What Happens When Leadership Teams Stop Performing and Start Leading?
- John Hinds
- 2 days ago
- 2 min read
Last week, I had the chance to facilitate a leadership session at a campus that’s been feeling the weight of fractured trust, constant miscommunication, and unclear expectations. The principal is in her first year in the role, and while the team has potential, the culture just hasn’t clicked.
We used Patrick Lencioni’s Five Dysfunctions of a Team as our anchor. I’ve used this book a dozen times, and every time it brings language to things people feel but don’t know how to name.
I opened the session like this:
“This isn’t about fixing each other. It’s about deciding who we want to be together.”
And something shifted.
They watched the Lencioni video, reflected privately, and then did something bold: they told the truth. They named where they were stuck. They talked about trust, communication, and misalignment. And instead of defending or blaming, they listened.

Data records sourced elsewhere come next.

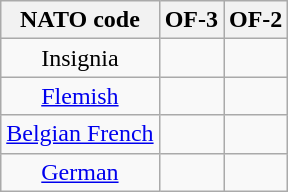
German [80, 172]
NATO code [80, 20]
OF-3 [191, 20]
Flemish [80, 96]
Insignia [80, 58]
OF-2 [256, 20]
Belgian French [80, 134]
Determine the [x, y] coordinate at the center of the cell enclosing the given text.  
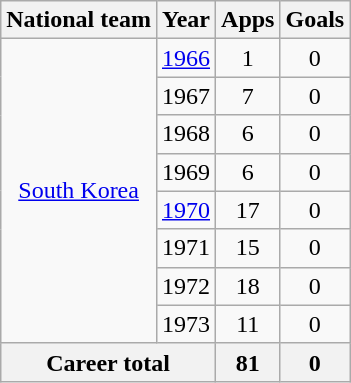
81 [248, 362]
1973 [186, 324]
National team [79, 20]
Apps [248, 20]
Career total [108, 362]
1970 [186, 210]
South Korea [79, 191]
18 [248, 286]
1968 [186, 134]
15 [248, 248]
1966 [186, 58]
1967 [186, 96]
7 [248, 96]
1972 [186, 286]
1 [248, 58]
17 [248, 210]
Goals [315, 20]
1971 [186, 248]
11 [248, 324]
1969 [186, 172]
Year [186, 20]
For the text-containing cell, return its midpoint in [x, y] coordinate format. 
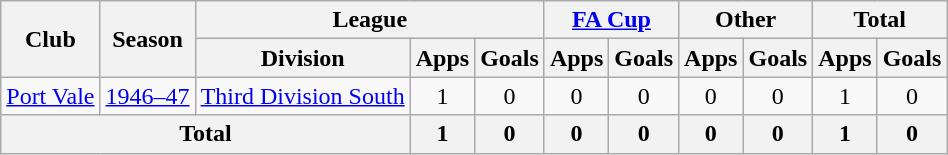
Season [148, 39]
League [370, 20]
Other [746, 20]
FA Cup [611, 20]
Club [50, 39]
1946–47 [148, 96]
Port Vale [50, 96]
Division [302, 58]
Third Division South [302, 96]
Pinpoint the cell where the given text exists, returning its (x, y) midpoint coordinate. 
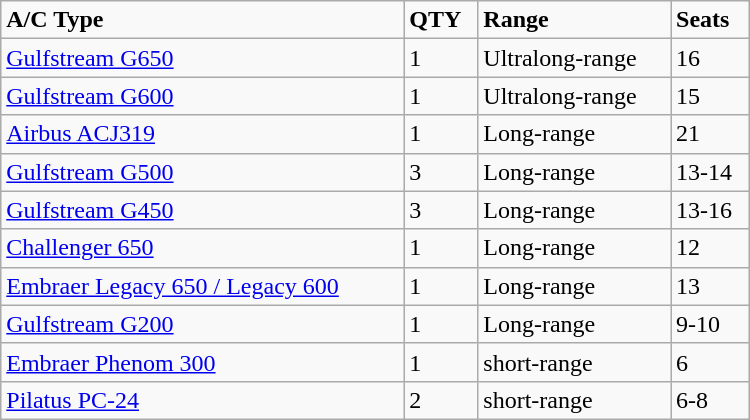
Challenger 650 (202, 248)
15 (710, 96)
13-16 (710, 210)
Gulfstream G500 (202, 172)
Pilatus PC-24 (202, 400)
QTY (441, 20)
Airbus ACJ319 (202, 134)
13-14 (710, 172)
Range (574, 20)
6 (710, 362)
Gulfstream G600 (202, 96)
12 (710, 248)
Gulfstream G650 (202, 58)
Seats (710, 20)
Gulfstream G450 (202, 210)
9-10 (710, 324)
Embraer Phenom 300 (202, 362)
A/C Type (202, 20)
21 (710, 134)
6-8 (710, 400)
Embraer Legacy 650 / Legacy 600 (202, 286)
2 (441, 400)
16 (710, 58)
13 (710, 286)
Gulfstream G200 (202, 324)
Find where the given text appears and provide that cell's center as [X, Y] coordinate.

Here’s what they committed to by the end of the hour:
They’re going to eat lunch together every day to build trust through presence, not formality.
Each leader will identify their top five personal values and share the stories behind them.

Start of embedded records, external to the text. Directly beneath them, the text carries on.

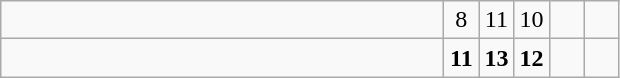
12 [532, 58]
8 [462, 20]
13 [496, 58]
10 [532, 20]
Locate the cell with the specified text and output its (X, Y) center coordinate. 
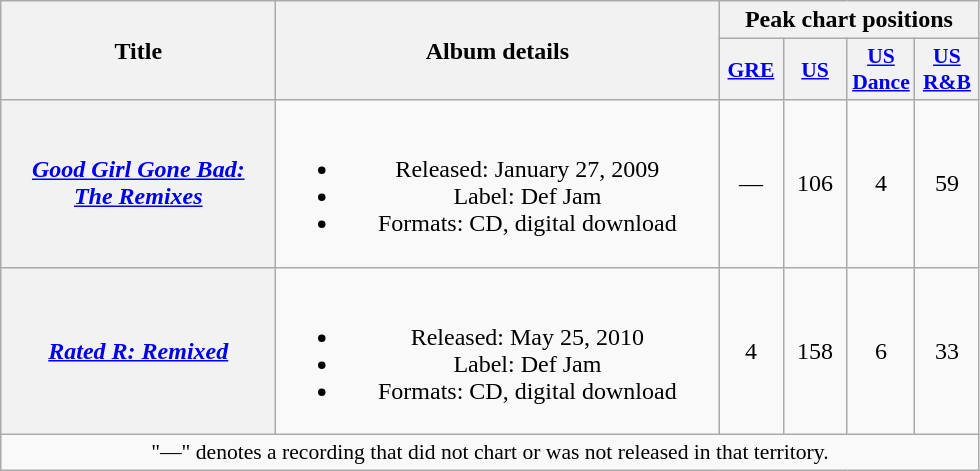
"—" denotes a recording that did not chart or was not released in that territory. (490, 452)
59 (947, 184)
US (815, 70)
106 (815, 184)
33 (947, 350)
Released: May 25, 2010 Label: Def JamFormats: CD, digital download (498, 350)
USR&B (947, 70)
— (751, 184)
Album details (498, 50)
Rated R: Remixed (138, 350)
158 (815, 350)
Title (138, 50)
GRE (751, 70)
Released: January 27, 2009 Label: Def JamFormats: CD, digital download (498, 184)
Good Girl Gone Bad:The Remixes (138, 184)
6 (881, 350)
Peak chart positions (849, 20)
USDance (881, 70)
Scan for the cell matching the given text and deliver its (x, y) coordinate at center. 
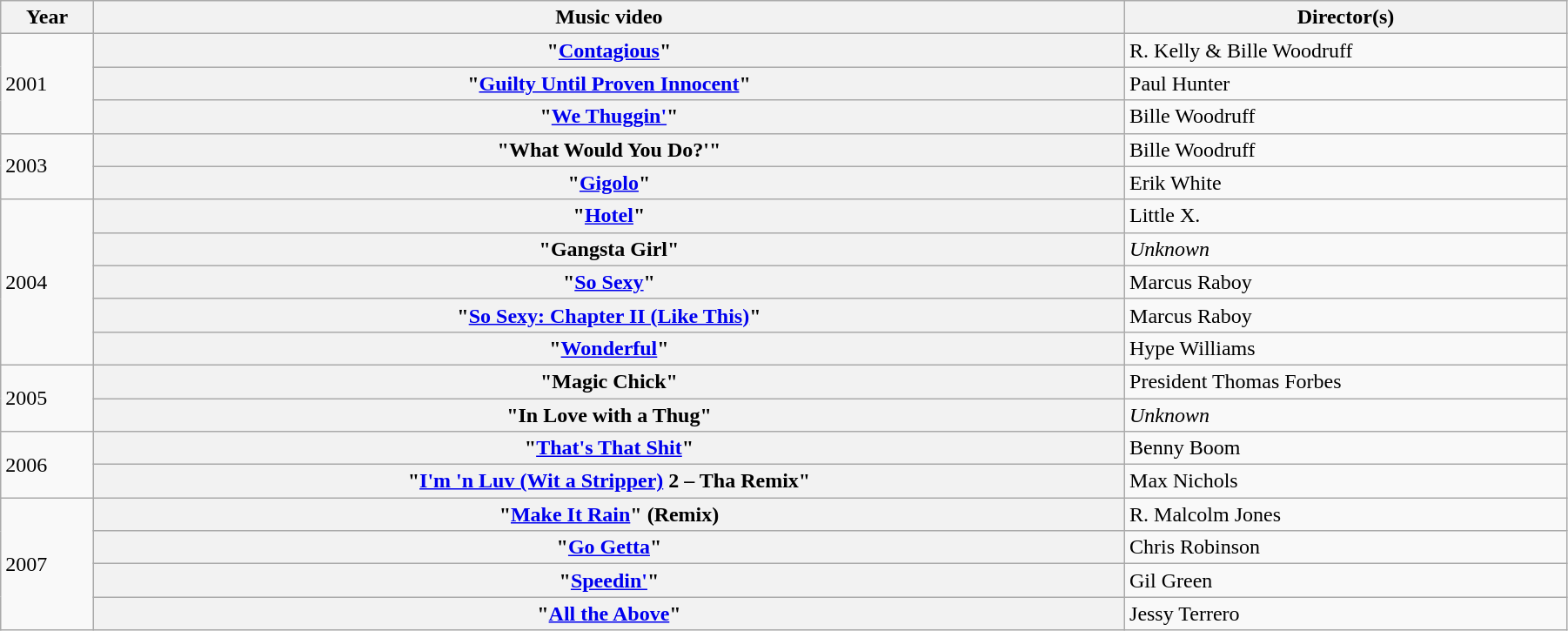
"That's That Shit" (609, 448)
2006 (47, 465)
Hype Williams (1346, 348)
Music video (609, 17)
"I'm 'n Luv (Wit a Stripper) 2 – Tha Remix" (609, 481)
"Guilty Until Proven Innocent" (609, 84)
Benny Boom (1346, 448)
"Go Getta" (609, 547)
"Wonderful" (609, 348)
2004 (47, 282)
"Make It Rain" (Remix) (609, 514)
R. Malcolm Jones (1346, 514)
Director(s) (1346, 17)
"Gangsta Girl" (609, 249)
"All the Above" (609, 613)
"In Love with a Thug" (609, 415)
Max Nichols (1346, 481)
"What Would You Do?'" (609, 150)
"We Thuggin'" (609, 117)
2007 (47, 564)
Gil Green (1346, 580)
"So Sexy" (609, 282)
"Hotel" (609, 216)
"Contagious" (609, 50)
2005 (47, 398)
"Magic Chick" (609, 381)
Chris Robinson (1346, 547)
Erik White (1346, 183)
"So Sexy: Chapter II (Like This)" (609, 315)
"Speedin'" (609, 580)
2001 (47, 84)
President Thomas Forbes (1346, 381)
R. Kelly & Bille Woodruff (1346, 50)
Year (47, 17)
2003 (47, 166)
Little X. (1346, 216)
Jessy Terrero (1346, 613)
"Gigolo" (609, 183)
Paul Hunter (1346, 84)
Identify which cell holds the provided text, then report its [x, y] central coordinate. 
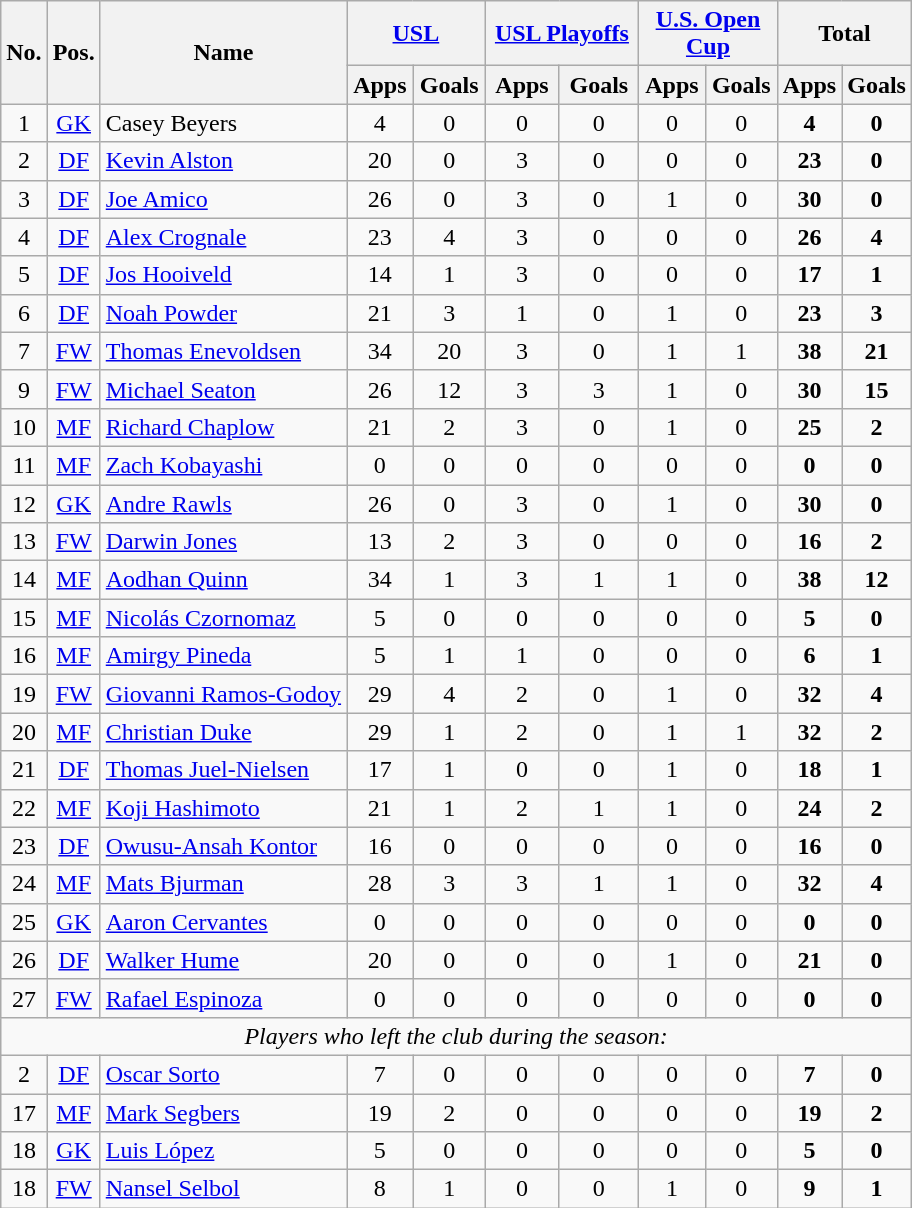
Darwin Jones [223, 542]
Aodhan Quinn [223, 580]
Nicolás Czornomaz [223, 618]
8 [380, 1189]
11 [24, 465]
Mark Segbers [223, 1113]
Giovanni Ramos-Godoy [223, 694]
Jos Hooiveld [223, 275]
Andre Rawls [223, 503]
28 [380, 884]
Noah Powder [223, 313]
22 [24, 808]
Mats Bjurman [223, 884]
USL [416, 34]
Zach Kobayashi [223, 465]
Aaron Cervantes [223, 922]
Joe Amico [223, 199]
Richard Chaplow [223, 427]
Pos. [74, 52]
Alex Crognale [223, 237]
U.S. Open Cup [708, 34]
Thomas Juel-Nielsen [223, 770]
Michael Seaton [223, 389]
Rafael Espinoza [223, 998]
Luis López [223, 1151]
Thomas Enevoldsen [223, 351]
Amirgy Pineda [223, 656]
No. [24, 52]
Owusu-Ansah Kontor [223, 846]
Walker Hume [223, 960]
Casey Beyers [223, 123]
Total [844, 34]
27 [24, 998]
Koji Hashimoto [223, 808]
Kevin Alston [223, 161]
Christian Duke [223, 732]
Players who left the club during the season: [456, 1036]
Nansel Selbol [223, 1189]
USL Playoffs [562, 34]
Name [223, 52]
Oscar Sorto [223, 1074]
10 [24, 427]
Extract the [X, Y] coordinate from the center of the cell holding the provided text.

They’ll roll out the Five Dysfunctions model to their staff as a framework and shared language.
And they’ll say clearly, “We’re setting the tone for the culture we want to build.”
They’ll begin modeling vulnerability in small, consistent ways: reflection questions at PLCs, storytelling in team meetings, turning inward instead of outward when challenges come up.
They’re not waiting on a new program. They’re not blaming the staff. They’re leading with clarity and humility.
If your leadership team feels stuck, disconnected, or quietly resentful, don’t ignore it. Most dysfunction isn’t about capability but about the courage to say, “We want better. And we’ll go first.”